Items from a data source:
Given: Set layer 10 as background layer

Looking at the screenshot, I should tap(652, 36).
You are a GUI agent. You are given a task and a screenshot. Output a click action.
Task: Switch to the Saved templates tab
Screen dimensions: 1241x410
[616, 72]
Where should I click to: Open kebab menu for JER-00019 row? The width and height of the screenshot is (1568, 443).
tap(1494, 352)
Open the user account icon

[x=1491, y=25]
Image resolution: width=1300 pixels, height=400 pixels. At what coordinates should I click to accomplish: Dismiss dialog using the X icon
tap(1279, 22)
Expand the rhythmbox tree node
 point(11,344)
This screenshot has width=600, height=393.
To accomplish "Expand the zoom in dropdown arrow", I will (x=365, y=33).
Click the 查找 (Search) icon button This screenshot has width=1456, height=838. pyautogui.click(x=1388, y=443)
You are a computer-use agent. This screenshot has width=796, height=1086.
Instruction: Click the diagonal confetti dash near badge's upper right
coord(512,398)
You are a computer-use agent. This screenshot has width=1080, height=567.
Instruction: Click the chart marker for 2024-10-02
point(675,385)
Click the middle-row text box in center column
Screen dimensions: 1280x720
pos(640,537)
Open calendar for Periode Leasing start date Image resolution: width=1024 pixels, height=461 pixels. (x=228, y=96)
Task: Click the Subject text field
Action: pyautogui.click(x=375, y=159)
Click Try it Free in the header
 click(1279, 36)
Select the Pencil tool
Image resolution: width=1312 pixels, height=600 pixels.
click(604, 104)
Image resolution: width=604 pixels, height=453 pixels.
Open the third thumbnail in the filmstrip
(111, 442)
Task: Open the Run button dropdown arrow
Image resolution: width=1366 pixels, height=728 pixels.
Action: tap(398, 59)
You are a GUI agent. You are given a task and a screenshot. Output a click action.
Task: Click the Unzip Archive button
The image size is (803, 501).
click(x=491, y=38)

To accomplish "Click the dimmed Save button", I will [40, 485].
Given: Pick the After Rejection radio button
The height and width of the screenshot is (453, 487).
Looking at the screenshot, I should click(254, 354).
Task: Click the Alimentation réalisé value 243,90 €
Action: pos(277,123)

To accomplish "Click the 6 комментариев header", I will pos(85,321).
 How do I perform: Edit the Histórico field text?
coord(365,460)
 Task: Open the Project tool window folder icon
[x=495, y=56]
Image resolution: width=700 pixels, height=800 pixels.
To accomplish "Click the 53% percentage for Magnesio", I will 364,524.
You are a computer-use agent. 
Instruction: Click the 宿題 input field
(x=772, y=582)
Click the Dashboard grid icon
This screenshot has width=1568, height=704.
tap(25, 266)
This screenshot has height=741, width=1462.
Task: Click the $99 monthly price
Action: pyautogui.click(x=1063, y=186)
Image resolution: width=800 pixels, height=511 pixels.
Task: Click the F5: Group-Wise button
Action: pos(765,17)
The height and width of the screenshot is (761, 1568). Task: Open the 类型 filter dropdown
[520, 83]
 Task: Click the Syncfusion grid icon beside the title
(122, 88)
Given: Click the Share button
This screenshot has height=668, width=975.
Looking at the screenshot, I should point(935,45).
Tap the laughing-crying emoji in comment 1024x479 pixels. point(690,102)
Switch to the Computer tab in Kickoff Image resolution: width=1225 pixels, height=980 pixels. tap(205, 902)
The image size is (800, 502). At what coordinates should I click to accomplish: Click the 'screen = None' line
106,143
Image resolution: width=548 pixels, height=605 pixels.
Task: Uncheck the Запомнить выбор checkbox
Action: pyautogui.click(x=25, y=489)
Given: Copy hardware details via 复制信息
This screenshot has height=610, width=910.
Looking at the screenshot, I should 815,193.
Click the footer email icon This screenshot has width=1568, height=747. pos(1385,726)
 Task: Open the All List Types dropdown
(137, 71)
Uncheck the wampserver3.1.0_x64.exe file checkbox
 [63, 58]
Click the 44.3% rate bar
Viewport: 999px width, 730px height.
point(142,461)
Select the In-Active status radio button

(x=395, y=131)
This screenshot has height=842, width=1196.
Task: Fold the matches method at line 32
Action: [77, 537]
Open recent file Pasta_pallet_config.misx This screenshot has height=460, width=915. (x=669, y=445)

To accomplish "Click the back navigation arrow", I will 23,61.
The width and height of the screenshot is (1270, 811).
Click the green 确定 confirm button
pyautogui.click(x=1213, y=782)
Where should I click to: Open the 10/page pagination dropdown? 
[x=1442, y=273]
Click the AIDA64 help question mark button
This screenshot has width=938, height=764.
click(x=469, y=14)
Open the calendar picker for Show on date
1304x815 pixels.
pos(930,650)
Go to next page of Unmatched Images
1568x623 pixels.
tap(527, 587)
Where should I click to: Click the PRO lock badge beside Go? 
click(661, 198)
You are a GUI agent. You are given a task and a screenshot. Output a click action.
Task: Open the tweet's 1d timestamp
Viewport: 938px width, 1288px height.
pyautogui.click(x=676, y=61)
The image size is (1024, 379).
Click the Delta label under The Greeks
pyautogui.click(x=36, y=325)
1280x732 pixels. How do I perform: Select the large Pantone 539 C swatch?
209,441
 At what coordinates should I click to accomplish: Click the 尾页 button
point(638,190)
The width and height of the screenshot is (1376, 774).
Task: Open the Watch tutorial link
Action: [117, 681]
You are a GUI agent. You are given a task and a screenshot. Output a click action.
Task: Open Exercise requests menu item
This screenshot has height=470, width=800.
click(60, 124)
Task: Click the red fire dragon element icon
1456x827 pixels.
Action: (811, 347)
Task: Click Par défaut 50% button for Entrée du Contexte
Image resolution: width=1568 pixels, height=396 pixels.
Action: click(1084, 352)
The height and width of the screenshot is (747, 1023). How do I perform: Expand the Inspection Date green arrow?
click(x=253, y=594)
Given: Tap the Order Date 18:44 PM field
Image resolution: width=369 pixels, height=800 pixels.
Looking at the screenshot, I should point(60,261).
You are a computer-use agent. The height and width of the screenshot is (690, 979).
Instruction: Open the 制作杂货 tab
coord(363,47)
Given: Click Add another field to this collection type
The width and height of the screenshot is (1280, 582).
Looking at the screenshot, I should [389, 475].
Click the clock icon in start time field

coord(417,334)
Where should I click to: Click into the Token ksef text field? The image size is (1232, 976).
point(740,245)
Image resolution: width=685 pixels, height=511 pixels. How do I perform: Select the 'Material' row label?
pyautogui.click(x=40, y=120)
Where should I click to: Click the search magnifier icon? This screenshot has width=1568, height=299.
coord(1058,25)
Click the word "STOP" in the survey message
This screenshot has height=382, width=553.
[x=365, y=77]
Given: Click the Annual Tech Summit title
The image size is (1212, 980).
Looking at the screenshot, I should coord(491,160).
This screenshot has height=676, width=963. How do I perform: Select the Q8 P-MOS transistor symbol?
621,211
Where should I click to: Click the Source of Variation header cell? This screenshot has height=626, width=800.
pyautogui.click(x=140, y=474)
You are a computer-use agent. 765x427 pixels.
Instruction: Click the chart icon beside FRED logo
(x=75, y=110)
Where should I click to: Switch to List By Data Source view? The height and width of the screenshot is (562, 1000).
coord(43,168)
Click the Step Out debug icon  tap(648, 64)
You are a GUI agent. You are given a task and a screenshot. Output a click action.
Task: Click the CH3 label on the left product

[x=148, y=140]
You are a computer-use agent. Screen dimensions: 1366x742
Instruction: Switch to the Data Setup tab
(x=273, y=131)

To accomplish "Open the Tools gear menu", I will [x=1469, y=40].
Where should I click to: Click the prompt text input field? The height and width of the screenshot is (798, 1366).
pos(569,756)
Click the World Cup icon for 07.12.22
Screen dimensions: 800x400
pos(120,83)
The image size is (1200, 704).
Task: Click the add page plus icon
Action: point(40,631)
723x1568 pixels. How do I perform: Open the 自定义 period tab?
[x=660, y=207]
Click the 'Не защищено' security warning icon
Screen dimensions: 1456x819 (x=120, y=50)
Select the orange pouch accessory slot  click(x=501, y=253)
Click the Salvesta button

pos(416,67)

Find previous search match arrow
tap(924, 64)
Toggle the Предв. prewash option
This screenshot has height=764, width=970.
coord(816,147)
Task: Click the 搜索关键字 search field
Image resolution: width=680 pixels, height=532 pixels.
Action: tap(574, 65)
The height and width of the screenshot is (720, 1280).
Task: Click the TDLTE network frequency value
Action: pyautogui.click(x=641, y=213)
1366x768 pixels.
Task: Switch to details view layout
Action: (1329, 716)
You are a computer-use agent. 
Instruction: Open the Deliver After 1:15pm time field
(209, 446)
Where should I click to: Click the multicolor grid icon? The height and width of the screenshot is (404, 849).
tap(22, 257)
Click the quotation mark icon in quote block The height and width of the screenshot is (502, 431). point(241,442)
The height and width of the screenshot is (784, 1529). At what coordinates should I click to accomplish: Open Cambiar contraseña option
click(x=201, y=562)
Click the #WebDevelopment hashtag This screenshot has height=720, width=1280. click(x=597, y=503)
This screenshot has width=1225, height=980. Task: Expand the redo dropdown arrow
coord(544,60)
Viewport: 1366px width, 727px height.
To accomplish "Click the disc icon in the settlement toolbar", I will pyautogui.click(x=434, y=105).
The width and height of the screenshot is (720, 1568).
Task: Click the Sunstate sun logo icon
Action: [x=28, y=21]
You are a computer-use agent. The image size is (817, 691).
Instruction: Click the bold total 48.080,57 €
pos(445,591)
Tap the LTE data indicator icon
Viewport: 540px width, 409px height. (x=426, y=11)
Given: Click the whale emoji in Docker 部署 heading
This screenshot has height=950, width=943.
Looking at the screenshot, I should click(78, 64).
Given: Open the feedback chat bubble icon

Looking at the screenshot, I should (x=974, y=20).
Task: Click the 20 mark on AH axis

What needs to be done
Within the data above, the span starting at the line containing "The height and width of the screenshot is (784, 1529)." and ending at the line containing "Viewport: 1366px width, 727px height." is to be retyped exactly, with no other lines.

Result of this task
The height and width of the screenshot is (784, 1529). At what coordinates should I click to accomplish: Open Cambiar contraseña option
click(x=201, y=562)
Click the #WebDevelopment hashtag This screenshot has height=720, width=1280. click(x=597, y=503)
This screenshot has width=1225, height=980. Task: Expand the redo dropdown arrow
coord(544,60)
Viewport: 1366px width, 727px height.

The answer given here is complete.